REPUBLIKA.CO.ID, JAKARTA -- Biaya haji masih dianggap terlalu mahal. Di satu sisi, anggapan ihwal mahalnya biaya haji disebabkan oleh masyarakat yang belum mengetahui detail soal biaya haji.
Kepala Badan Pengelola Keuangan Haji (BPKH), Anggito Abimanyu mengatakan, Biaya Penyelenggaraan Haji (BPIH) adalah istilah baru yang menggantikan Ongkos Naik Haji (ONH).
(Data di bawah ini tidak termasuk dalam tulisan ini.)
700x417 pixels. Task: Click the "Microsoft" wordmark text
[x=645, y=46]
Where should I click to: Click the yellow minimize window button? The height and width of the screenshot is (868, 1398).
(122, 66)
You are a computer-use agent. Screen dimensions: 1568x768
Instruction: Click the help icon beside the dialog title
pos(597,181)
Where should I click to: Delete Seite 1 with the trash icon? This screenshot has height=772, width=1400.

Hal tersebut, menurutnya, menjadi salah satu penyebab sebagian masyarakat belum paham besaran jumlah BPIH dan sumber dana BPIH itu sendiri.
Ia menuturkan, BPIH adalah penjumlahan dari besaran biaya perjalanan ibadah haji dari Indonesia menuju dan dari Arab Saudi. Biaya tersebut terdiri dari penerbangan, akomodasi di Arab Saudi (Mekah, Madinah, Arafah, dan Mina), konsumsi selama di Arab Saudi, transportasi antarkota dari bandara menuju penginapan serta biaya tiket bus di Mekkah dan transportasi antara Arafah-Muzdalifah-Mina (Naqobah).
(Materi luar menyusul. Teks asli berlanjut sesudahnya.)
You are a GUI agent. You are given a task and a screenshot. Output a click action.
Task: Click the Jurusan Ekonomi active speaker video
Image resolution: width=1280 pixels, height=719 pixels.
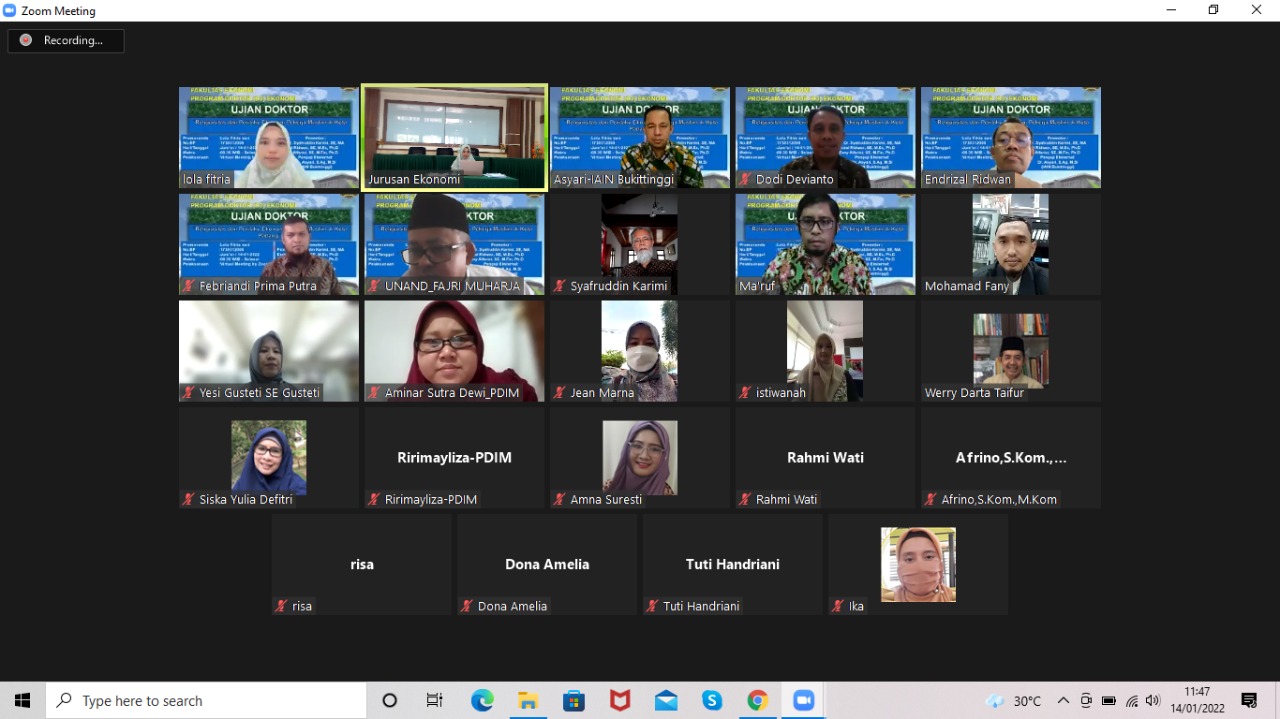(454, 137)
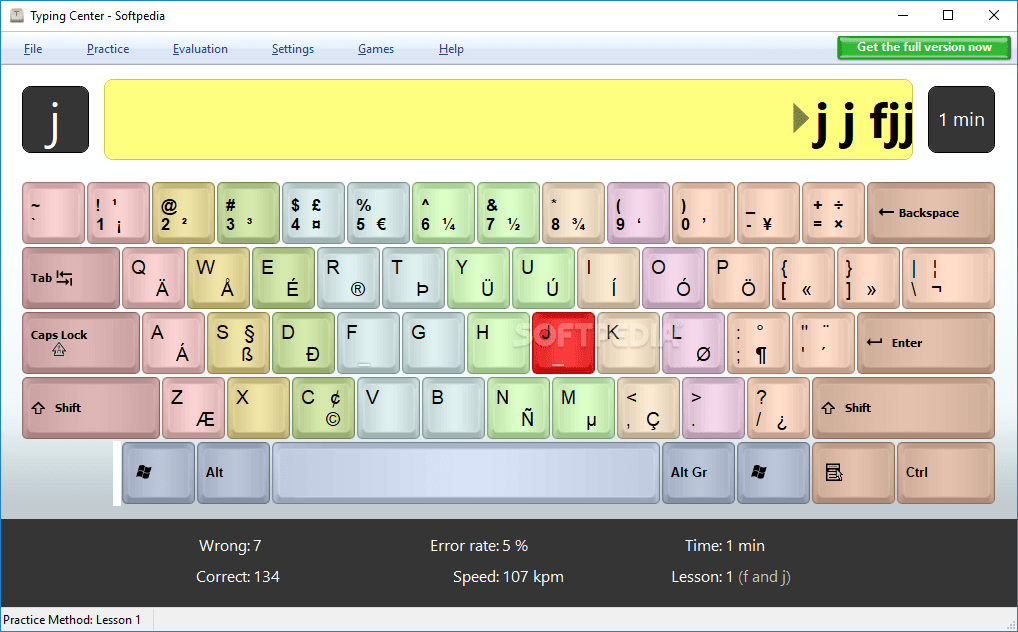Toggle the Caps Lock key
The height and width of the screenshot is (632, 1018).
click(x=79, y=342)
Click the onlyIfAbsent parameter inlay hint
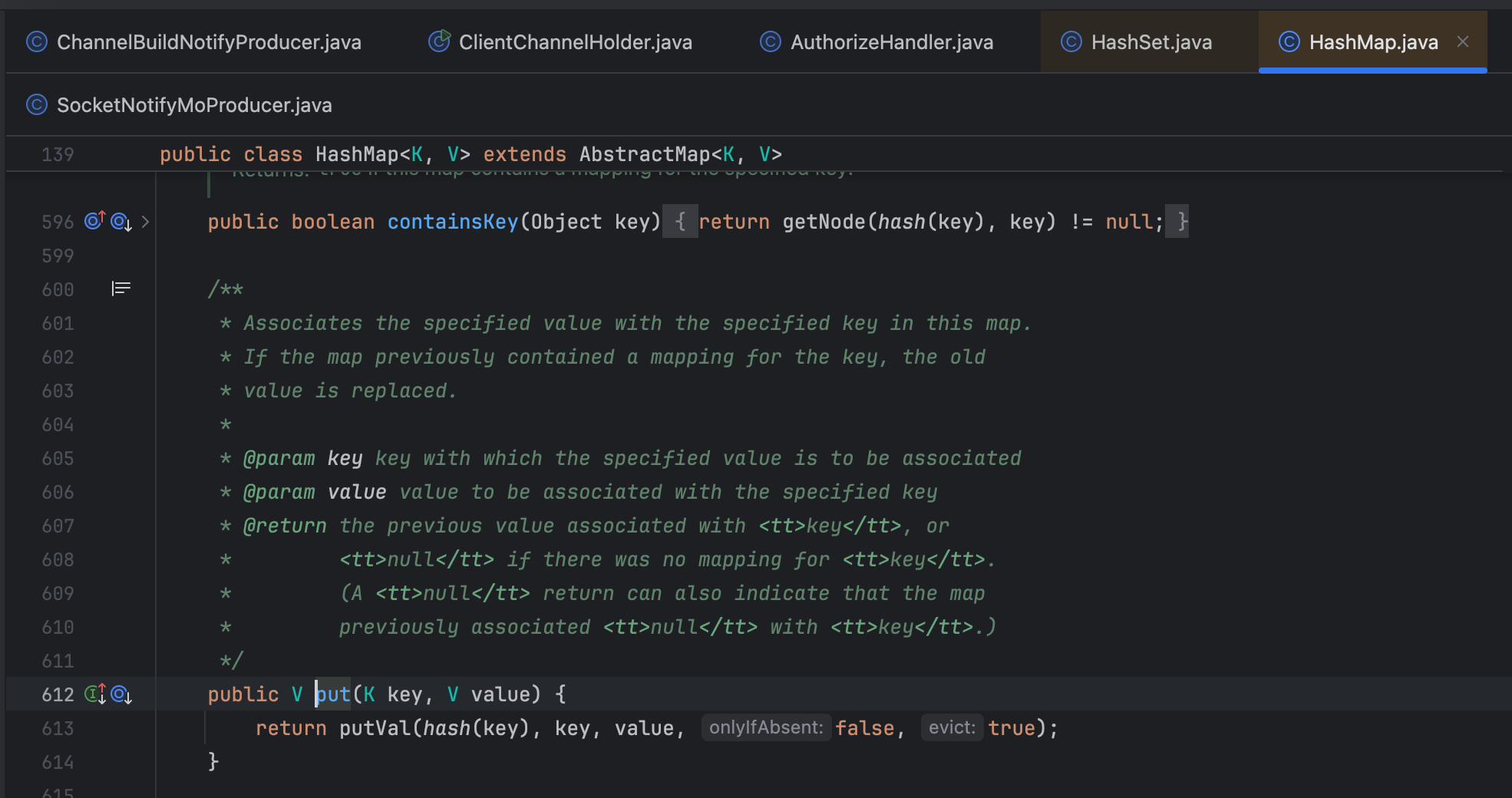 765,728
"Di luar biaya perjalananan dan biaya hidup selama di Arab Saudi, biaya haji juga memperhitungkan ongkos hidup calon jamaah sebelum keberangkatan, yakni biaya dari rumah masing-masing dan biaya selama tinggal di asrama haji," katanya dalam keterangan yang diterima Republika.co.id, Senin (28/1).
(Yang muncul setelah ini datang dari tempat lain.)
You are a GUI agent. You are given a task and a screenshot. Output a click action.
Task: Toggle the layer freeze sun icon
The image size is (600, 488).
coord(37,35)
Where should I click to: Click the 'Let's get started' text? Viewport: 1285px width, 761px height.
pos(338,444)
Dana yang harus dikeluarkan untuk bimbingan haji, pengurusan paspor, visa, rekam biometrik, buku manasik dan dokumen lain juga termasuk dalam komponen perhitungan biaya haji.
Meski hal-hal yang dihitung dalam pembiayaan terlihat banyak, pemerintah tetap turut andil dalam mendukung pembiayaan haji. Misalnya seperti petugas kloter dan non-kloter, petugas di kantor perwakilan, petugas kesehatan, biaya pengawasan dan biaya administratif serta biaya tak terduga.
"Biaya perjalanan ibadah haji yang paling dominan adalah dari komponen penerbangan 40 persen, akomodasi 30 persen, transportasi dan katering 10 persen, serta biaya-biaya lain hingga 100 persen," ujarnya. Ia menuturkan, pada tahun 2018 total biaya penyelenggaraan ibadah haji se-Indonesia adalah sekitar Rp 13,6 triliun atau per orang sekitar Rp 67,5 juta.